Pour cette ancienne experte en biotopes marins de la WWF, auprès de laquelle elle officie encore en tant que consultante, l’aventure de Reef Check a débuté il y a un an avec le démarrage de la branche indonésienne établie à Sanur. Diplômée en biologie marine, en environnement tropical et en économie de l’écologie, Naneng est une femme de tête mais aussi une femme d’action. Sportive accomplie, championne de pencak silat, l’art martial local, elle est bien sûr une plongeuse patentée mais aussi une alpiniste passionnée qui a grimpé de nombreux sommets en Indonésie et au Népal. Egalement attirée par les raids et voyages au long cours, elle a rallié à moto et en solitaire Denpasar à l’île de Timor.

Inutile de dire que le défi que représente la direction de cette nouvelle association pour la préservation du corail dans son pays lui paraît « excitant, mais aussi très exigeant » dans la mesure où tout est à faire. La méthode de surveillance du corail de l’ONG américaine a été introduite à titre expérimental dès 1997 à Karimum (Java) et en 2001, une délégation renforcée de centaines de volontaires recrutés sur place a pu mener à bien un vaste état des lieux dans une quinzaine de provinces indonésiennes. Fin 2004, la décision était prise de créer Reef Check Indonesia.

Aujourd’hui, Naneng et la dizaine de personnes qui constitue son équipe ont défini une stratégie qui passe par l’éducation des plongeurs, mais aussi par celle des communautés locales et des officiels. Ecoliers et étudiants ne sont pas oubliés avec la mise en place de campagnes d’information qui leur sont spécialement destinées. Un livre en anglais pour les enfants est actuellement disponible dans les écoles internationales de Bali, une version en indonésien devrait suivre prochainement. Reef Check vient de présenter à l’hôtel Mercure une exposition-vente de peintures d’enfants balinais représentant le milieu marin. Originellement destinée à lever des fonds pour l’association, cette exposition a finalement servi la cause des victimes du tremblement de terre de Jogjakarta.

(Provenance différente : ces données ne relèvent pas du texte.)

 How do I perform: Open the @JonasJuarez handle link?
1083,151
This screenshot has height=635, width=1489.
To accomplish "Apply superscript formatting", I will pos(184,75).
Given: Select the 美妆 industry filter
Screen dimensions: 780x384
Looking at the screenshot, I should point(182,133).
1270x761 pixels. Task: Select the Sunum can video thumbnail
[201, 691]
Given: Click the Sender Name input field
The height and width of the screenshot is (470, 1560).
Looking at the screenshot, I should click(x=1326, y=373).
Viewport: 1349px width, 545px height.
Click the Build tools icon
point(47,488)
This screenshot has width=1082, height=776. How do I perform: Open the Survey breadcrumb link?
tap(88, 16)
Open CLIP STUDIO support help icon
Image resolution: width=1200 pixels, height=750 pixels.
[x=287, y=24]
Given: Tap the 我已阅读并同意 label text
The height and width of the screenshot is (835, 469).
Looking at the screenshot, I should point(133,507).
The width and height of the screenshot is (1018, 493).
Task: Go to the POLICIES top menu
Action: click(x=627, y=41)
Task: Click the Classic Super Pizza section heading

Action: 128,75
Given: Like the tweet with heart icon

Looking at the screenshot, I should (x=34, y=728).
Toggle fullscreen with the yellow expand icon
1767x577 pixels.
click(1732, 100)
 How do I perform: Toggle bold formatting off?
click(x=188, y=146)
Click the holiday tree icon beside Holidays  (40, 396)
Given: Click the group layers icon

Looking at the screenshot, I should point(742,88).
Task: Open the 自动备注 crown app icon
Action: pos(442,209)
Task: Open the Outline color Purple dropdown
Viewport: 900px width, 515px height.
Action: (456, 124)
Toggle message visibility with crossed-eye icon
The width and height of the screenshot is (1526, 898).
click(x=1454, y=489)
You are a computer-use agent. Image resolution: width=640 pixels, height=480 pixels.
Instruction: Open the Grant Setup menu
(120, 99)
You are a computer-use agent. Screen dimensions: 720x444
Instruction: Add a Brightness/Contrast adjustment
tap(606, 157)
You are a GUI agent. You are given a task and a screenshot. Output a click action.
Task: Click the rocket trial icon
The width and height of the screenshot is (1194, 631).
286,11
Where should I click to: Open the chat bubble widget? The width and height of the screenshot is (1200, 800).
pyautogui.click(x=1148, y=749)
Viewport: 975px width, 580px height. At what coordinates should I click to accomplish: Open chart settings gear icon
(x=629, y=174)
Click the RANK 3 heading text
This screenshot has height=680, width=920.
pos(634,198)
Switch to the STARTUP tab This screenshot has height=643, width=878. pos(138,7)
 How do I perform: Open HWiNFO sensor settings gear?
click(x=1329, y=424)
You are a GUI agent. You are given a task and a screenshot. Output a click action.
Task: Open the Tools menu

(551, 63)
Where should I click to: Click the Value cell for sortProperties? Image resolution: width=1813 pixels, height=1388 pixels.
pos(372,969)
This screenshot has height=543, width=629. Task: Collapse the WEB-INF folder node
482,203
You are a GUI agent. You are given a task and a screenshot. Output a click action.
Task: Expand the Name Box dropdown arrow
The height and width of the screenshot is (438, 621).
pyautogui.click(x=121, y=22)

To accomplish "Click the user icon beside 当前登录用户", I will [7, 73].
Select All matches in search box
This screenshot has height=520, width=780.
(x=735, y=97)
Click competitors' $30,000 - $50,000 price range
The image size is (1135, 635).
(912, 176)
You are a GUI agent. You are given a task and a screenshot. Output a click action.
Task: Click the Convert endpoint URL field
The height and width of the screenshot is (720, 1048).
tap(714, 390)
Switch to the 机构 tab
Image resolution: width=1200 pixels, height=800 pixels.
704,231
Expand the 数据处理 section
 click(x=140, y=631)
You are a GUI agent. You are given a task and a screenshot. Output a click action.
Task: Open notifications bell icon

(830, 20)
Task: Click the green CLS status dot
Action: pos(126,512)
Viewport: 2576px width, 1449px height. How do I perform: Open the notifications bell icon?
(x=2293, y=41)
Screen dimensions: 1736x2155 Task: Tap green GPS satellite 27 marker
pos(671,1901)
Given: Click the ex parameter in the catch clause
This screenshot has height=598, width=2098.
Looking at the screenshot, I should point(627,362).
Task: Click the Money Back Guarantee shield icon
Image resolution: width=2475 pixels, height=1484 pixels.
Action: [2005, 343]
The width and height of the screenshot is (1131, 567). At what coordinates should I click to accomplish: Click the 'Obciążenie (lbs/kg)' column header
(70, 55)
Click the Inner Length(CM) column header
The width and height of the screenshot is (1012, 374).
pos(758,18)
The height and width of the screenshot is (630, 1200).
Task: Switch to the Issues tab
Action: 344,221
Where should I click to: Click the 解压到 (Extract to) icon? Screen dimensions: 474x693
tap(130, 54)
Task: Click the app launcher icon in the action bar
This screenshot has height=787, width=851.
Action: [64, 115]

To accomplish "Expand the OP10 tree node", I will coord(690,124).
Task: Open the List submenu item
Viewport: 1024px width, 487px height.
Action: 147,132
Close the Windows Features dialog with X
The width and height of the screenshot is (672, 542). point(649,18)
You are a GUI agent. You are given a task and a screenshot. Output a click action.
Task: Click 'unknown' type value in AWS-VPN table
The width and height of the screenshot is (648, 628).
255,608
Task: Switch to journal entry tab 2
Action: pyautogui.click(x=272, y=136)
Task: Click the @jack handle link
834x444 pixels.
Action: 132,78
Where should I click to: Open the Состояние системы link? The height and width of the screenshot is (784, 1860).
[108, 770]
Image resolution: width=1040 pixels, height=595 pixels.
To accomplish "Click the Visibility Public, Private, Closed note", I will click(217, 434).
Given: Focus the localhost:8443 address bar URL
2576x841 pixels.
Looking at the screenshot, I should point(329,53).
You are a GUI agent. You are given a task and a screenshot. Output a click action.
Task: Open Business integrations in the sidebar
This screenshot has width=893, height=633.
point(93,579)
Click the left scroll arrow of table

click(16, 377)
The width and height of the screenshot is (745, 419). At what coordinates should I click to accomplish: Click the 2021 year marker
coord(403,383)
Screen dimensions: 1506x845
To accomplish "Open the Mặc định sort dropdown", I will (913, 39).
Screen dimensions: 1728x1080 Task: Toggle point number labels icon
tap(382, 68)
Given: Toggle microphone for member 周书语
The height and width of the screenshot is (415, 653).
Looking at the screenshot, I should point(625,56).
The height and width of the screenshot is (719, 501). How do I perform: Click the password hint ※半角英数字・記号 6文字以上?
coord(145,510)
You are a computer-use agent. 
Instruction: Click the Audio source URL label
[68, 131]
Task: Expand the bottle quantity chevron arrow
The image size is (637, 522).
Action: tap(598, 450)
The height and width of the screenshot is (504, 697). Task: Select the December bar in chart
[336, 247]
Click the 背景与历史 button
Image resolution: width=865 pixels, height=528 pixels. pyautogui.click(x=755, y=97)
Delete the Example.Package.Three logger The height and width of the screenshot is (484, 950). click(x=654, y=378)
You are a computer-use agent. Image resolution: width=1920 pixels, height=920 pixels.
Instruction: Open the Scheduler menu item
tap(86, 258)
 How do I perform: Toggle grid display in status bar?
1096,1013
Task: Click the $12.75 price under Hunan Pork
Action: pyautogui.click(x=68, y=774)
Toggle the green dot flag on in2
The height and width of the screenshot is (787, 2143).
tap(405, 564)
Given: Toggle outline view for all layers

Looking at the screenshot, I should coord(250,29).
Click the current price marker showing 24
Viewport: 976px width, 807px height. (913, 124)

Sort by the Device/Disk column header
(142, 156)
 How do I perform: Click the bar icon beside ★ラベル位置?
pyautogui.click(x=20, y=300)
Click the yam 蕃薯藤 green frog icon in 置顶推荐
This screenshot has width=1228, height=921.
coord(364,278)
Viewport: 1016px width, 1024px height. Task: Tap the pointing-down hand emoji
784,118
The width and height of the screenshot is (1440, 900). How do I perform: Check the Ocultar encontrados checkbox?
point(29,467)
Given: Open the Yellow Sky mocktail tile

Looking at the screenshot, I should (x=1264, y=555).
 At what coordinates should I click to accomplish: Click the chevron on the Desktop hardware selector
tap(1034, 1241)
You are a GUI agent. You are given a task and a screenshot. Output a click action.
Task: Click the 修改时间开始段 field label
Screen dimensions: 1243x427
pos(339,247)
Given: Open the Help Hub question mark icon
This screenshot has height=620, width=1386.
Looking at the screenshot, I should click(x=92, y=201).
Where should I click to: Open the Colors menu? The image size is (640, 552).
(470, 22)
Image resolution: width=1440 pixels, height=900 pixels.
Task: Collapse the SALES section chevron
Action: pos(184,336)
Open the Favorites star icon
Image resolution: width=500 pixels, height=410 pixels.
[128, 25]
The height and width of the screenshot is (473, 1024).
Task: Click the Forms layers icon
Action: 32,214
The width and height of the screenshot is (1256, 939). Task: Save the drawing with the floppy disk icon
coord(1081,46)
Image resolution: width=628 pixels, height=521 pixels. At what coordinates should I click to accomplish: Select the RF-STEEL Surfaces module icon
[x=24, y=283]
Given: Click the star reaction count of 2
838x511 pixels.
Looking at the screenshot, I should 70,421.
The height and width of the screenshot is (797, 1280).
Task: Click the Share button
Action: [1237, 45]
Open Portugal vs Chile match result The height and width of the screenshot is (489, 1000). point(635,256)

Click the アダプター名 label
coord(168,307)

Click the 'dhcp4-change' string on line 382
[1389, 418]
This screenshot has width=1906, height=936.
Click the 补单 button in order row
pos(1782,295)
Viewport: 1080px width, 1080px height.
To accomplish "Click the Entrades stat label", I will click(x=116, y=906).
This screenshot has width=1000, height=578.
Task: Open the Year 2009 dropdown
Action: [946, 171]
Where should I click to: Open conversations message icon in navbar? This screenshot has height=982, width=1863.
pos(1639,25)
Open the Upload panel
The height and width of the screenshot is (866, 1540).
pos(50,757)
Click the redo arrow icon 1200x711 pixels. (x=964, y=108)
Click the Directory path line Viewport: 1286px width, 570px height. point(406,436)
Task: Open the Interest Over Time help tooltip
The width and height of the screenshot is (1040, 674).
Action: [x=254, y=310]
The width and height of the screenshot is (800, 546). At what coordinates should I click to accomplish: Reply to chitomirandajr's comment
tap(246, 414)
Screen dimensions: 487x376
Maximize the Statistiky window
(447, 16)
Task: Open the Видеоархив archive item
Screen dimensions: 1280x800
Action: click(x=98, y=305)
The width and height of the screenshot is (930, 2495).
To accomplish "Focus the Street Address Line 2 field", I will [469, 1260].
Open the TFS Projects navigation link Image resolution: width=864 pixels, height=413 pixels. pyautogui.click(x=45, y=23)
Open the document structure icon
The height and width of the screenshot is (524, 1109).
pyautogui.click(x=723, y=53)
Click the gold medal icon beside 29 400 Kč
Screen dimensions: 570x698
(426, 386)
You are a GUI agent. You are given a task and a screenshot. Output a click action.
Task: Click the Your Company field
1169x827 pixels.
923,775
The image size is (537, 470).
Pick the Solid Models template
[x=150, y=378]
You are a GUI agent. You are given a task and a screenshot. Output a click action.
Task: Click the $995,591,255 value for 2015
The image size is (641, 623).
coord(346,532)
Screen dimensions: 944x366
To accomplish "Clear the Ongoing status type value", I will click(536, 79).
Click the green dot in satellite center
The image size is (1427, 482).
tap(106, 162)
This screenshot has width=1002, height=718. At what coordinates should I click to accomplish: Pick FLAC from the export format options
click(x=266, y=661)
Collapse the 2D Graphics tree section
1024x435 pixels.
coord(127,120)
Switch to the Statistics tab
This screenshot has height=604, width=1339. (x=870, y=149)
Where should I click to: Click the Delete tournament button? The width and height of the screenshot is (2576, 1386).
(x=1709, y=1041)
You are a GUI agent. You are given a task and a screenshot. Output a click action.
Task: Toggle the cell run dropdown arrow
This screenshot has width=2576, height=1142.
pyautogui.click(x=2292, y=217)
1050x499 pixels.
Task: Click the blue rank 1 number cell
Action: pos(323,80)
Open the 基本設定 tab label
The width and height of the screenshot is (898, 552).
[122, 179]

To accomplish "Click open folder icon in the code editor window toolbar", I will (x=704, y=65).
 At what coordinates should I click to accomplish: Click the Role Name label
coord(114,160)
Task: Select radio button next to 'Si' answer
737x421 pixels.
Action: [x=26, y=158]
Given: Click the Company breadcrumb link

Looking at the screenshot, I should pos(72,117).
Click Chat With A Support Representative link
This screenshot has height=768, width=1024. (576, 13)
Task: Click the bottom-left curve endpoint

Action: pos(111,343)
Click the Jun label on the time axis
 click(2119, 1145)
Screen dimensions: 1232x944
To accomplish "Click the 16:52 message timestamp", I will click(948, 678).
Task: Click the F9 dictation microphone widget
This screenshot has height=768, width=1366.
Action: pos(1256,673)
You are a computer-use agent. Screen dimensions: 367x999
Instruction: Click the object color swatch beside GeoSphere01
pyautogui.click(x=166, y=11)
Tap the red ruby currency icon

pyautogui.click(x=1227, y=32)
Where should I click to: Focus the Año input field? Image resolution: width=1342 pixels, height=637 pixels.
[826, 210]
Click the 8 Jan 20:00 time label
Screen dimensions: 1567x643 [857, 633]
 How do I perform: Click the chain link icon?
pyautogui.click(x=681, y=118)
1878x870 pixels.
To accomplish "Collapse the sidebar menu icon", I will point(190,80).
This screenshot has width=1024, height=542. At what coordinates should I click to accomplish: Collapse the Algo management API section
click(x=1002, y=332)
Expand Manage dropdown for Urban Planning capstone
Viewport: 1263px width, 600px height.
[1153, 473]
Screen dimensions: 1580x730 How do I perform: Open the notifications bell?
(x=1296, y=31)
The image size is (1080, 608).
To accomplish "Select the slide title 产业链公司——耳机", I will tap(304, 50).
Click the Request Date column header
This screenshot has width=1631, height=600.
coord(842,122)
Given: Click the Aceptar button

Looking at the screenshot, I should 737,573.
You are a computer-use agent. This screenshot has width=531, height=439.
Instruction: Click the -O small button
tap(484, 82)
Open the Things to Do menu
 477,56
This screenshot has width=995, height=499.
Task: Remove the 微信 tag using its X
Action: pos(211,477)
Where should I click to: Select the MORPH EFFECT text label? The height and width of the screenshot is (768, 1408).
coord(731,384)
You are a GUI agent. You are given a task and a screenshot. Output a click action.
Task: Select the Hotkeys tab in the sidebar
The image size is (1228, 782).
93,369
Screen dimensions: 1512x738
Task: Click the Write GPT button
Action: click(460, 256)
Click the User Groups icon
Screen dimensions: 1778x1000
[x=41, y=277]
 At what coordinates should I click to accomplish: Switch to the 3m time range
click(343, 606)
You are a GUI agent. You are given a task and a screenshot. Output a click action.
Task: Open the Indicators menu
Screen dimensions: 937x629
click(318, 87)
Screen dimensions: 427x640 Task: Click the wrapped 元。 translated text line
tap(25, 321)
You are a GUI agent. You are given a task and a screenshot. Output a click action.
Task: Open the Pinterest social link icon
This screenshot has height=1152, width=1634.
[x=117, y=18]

Naneng et ses collègues souhaitent rapidement diminuer leur « dépendance à la fondation mère » basée en Californie. Reef Check Indonesia s’est donc lancé dans la fabrication de merchandising et s’est joint à des événements d’importance durant l’année écoulée pour se faire mieux connaître, comme le Carnaval de Kuta et le Jour de la Terre. Des dîners et galas de bienfaisance sont également en prévision, peut-être avec le concours de célébrités locales comme le chanteur Nugie, qui apporte déjà sa caution, et le groupe de rock balinais Superman is dead.

En dehors de l’action menée auprès des touristes et de celle démarrée dans les écoles, Reef Check a également monté un audacieux programme de gestion des eaux tropicales coralliennes auprès des communautés impliquées dans leur exploitation. Dans le nord de Bali, à Gerangan et à Tejakula, pêcheurs et commerçants de ces espèces si prisées à travers le monde par les aquariophiles, suivent une formation qui doit leur permettre d’accomplir une gestion durable des zones exploitées. Un label de certification a été créé afin de sensibiliser les acheteurs. Les importateurs en Europe et aux Etats-Unis jouent le jeu et affichent le logo. Ce label garantit aussi le bon traitement des animaux lors de la capture, du stockage et du transport. Des zones d’exploitation certifiées existent aussi à Pulau Seribu, Padang et Mentawai.

D’autres projets se bousculent dans la tête de la jeune femme de Bandung. Il est vrai qu’il y a urgence avec le réchauffement de la planète et la menace que cela fait peser sur le corail. Naneng se souvient avec bonheur de ses premières sorties sur les récifs du temps de la fac, lorsque tout était encore « d’une beauté extraordinaire ». La coopération attendue du ministère du Tourisme pour la mise en place d’un réel écotourisme des fonds marins est porteuse d’espoir. Il est primordial de « travailler ensemble » avec les officiels et de miser sur un tourisme « intelligent et écologique », affirme-t-elle. En attendant les bonnes volontés gouvernementales, la lutte continue au jour le jour afin de garantir la survie de ce milieu marin extraordinaire dans le plus grand archipel du monde.